Expert Group Meeting:

Due Diligence and the Role of the State:

Discrimination against Women

in Family and Cultural Life


Florence, Italy

1-3 December 2014


Cultural rights are essential to the recognition and respect of human dignity and must include non-discrimination and equality principles. The State has a role to play in mediating these competing and, at times complementary, interests. For example, article 5 of the Convention on All Forms of Discrimination against Women (CEDAW) declares that States have an obligation to “take all appropriate measures to modify the social and cultural patterns of conduct of men and women, with a view to achieving the elimination of prejudices and customary and all other practices which are based on the idea of the inferiority or the superiority of either of the sexes or on stereotyped roles for men and women”.

The Due Diligence Project convened a small expert group meeting to further critically explore, analyse, and formulate strategies on human rights and its intersections with culture, religion with particular attention to their impact on the family, generally as well as the growing conservatism challenging women’s human rights and State obligation in addressing these challenges. Experts from 17 countries, working on diverse issues, from different approaches and across disciplines including civil society advocates, academics, inter-governmental organisations and UN mandate holders participated in this Expert Group Meeting.
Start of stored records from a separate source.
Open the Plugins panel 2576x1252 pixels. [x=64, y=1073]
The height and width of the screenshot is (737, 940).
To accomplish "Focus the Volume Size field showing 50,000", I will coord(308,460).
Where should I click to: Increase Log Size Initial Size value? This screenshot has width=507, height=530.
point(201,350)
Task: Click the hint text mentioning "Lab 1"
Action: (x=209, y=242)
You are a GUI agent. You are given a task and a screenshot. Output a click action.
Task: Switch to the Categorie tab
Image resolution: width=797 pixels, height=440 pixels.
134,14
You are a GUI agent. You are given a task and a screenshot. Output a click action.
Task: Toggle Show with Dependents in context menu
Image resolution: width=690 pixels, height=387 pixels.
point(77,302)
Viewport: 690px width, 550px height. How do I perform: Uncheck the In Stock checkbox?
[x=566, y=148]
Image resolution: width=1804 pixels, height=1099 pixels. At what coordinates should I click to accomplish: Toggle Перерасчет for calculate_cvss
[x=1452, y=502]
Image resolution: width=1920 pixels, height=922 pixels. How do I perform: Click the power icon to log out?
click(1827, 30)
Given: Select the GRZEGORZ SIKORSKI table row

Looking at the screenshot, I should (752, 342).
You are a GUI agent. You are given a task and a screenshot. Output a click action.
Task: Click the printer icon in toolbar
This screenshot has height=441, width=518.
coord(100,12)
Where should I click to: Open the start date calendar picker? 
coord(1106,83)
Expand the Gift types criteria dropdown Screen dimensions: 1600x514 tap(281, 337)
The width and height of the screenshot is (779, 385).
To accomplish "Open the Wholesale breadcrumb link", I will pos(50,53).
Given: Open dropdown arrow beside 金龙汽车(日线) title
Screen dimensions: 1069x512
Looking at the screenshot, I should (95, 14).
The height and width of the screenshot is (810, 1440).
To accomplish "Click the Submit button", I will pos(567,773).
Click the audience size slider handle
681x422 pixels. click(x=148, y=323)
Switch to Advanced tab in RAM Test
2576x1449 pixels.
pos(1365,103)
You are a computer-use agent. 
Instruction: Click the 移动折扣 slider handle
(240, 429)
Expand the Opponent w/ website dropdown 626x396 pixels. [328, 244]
Specifically the Expert Group Meeting was convened for the purpose of providing a platform for experts and representatives from key UN bodies and CSOs to come together to brainstorm and strategize on the issues described above, develop the way forward for civil society strategies on Due Diligence and Role of the State to Eliminate Discrimination against Women in Family and Cultural Life and provide input and recommendations on Due Diligence and the Role of the State to Eliminate Discrimination against Women in Cultural and Family Life to the United Nations Working Group on Discrimination against Women.


The meeting –

• Discussed the applicability of the due diligence principle and the Due Diligence Framework for State Accountability in the context of discrimination against women in family and cultural life;

•Critically examined the relationship between culture power and privilege and how cultural and religious discourses are created, reproduced and instrumentalised to challenge women’s human rights;

• Interrogated in whose interest culture is narrated or religious norms interpreted and enforced and the authorities that sanction specific cultural and religious narratives;

• Identified and challenged some of the current claims in favour of traditionalism, which reject the primacy of women’s individual human right to equality, in society and in the family, hence condoning discrimination against women;

• Examined the role of the State, whether by act or omission, in the elimination and/or the perpetuation of the above discrimination;

•Identified and shared opportunities and good practices in eliminating such discrimination.


Participants found the Due Diligence Framework to be invaluable. One participant said that it brought the “various ideas and threads from diverse contexts into one space”. Another participant found the Due Diligence Framework pre-empts excuses and justifications for discrimination and provides better protection for women’s rights.